*Exercise objective*:
Using the records below, filter for lines that contain the string "icon" and copy them out.

Saved entries
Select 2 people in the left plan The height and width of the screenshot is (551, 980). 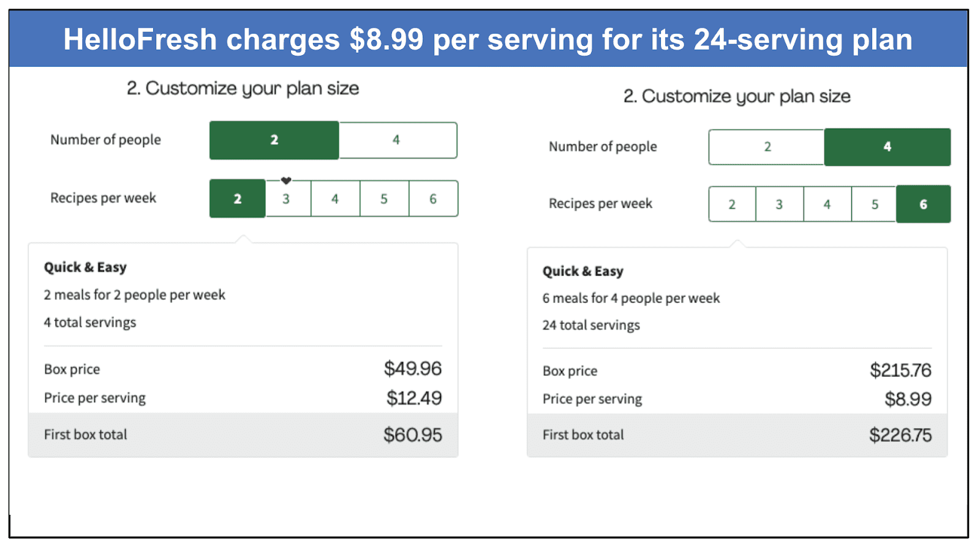(x=274, y=140)
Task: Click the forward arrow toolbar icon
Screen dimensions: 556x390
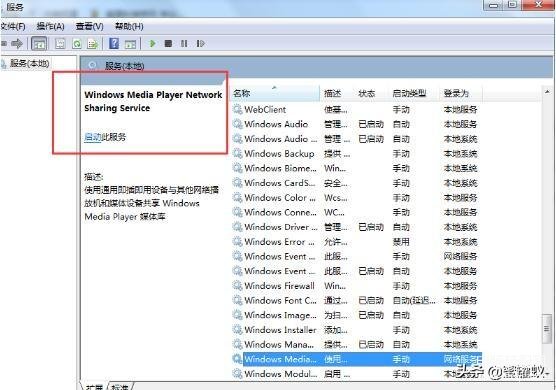Action: tap(17, 44)
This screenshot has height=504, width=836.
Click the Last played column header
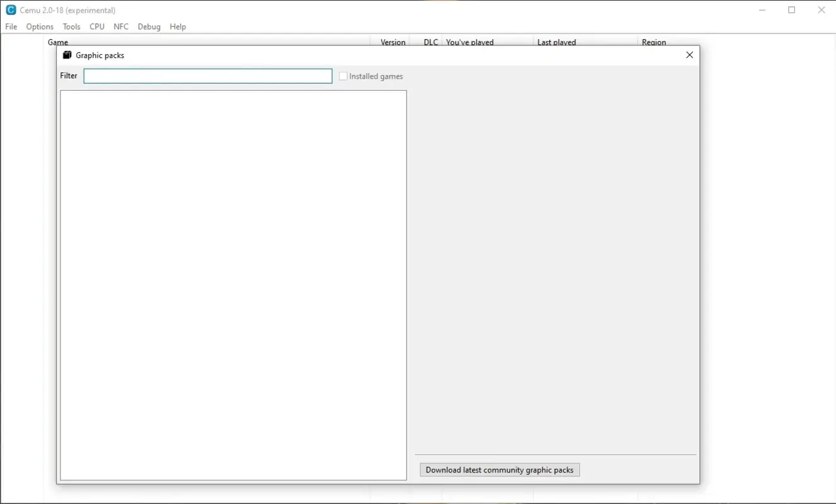(557, 42)
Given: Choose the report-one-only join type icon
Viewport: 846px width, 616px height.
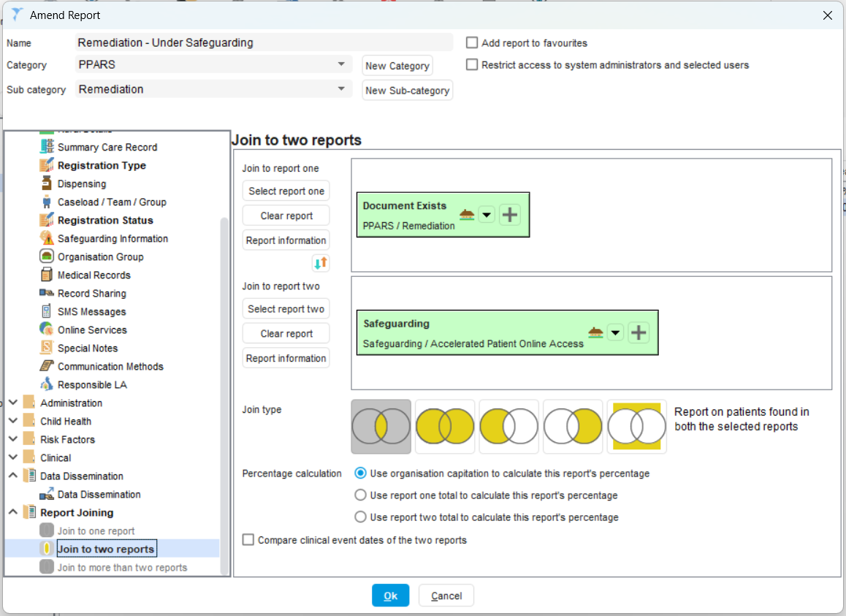Looking at the screenshot, I should pos(508,426).
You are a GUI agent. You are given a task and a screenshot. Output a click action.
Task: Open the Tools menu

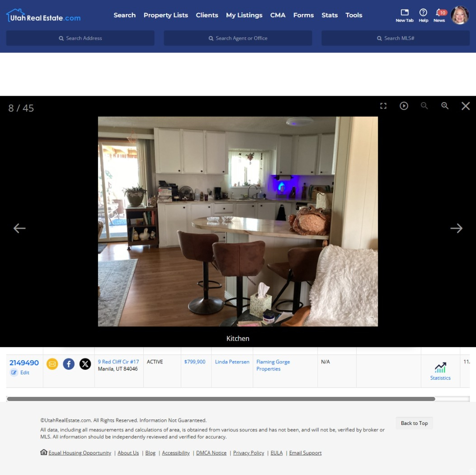(354, 15)
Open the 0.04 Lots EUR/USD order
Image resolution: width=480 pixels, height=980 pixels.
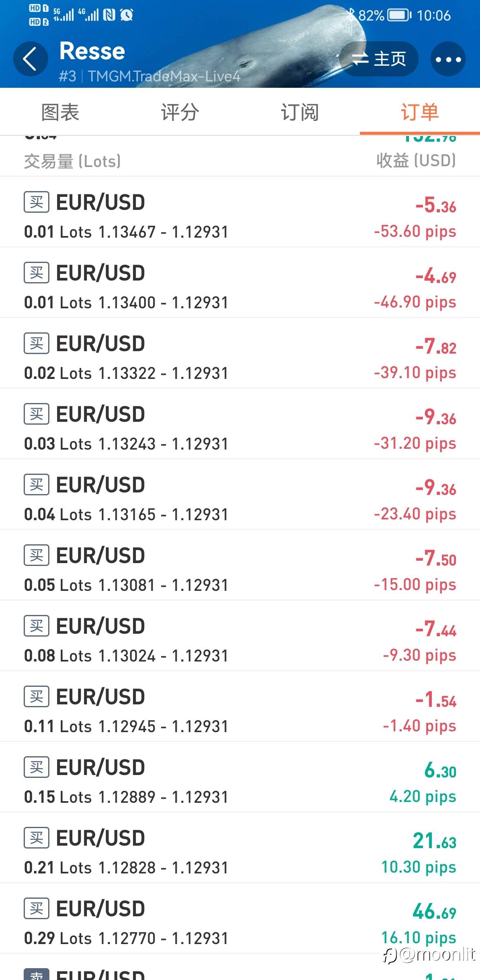click(240, 494)
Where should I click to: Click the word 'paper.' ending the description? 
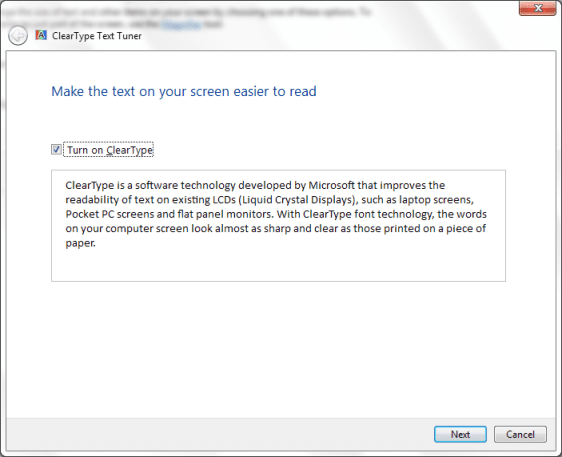pos(80,243)
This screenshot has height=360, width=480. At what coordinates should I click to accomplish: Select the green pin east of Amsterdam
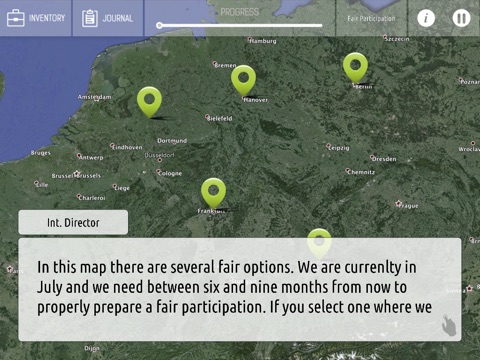[x=149, y=102]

*Response to the exercise*:
Task: Click the forward arrow toolbar icon
Given: Choose the report-one-only join type icon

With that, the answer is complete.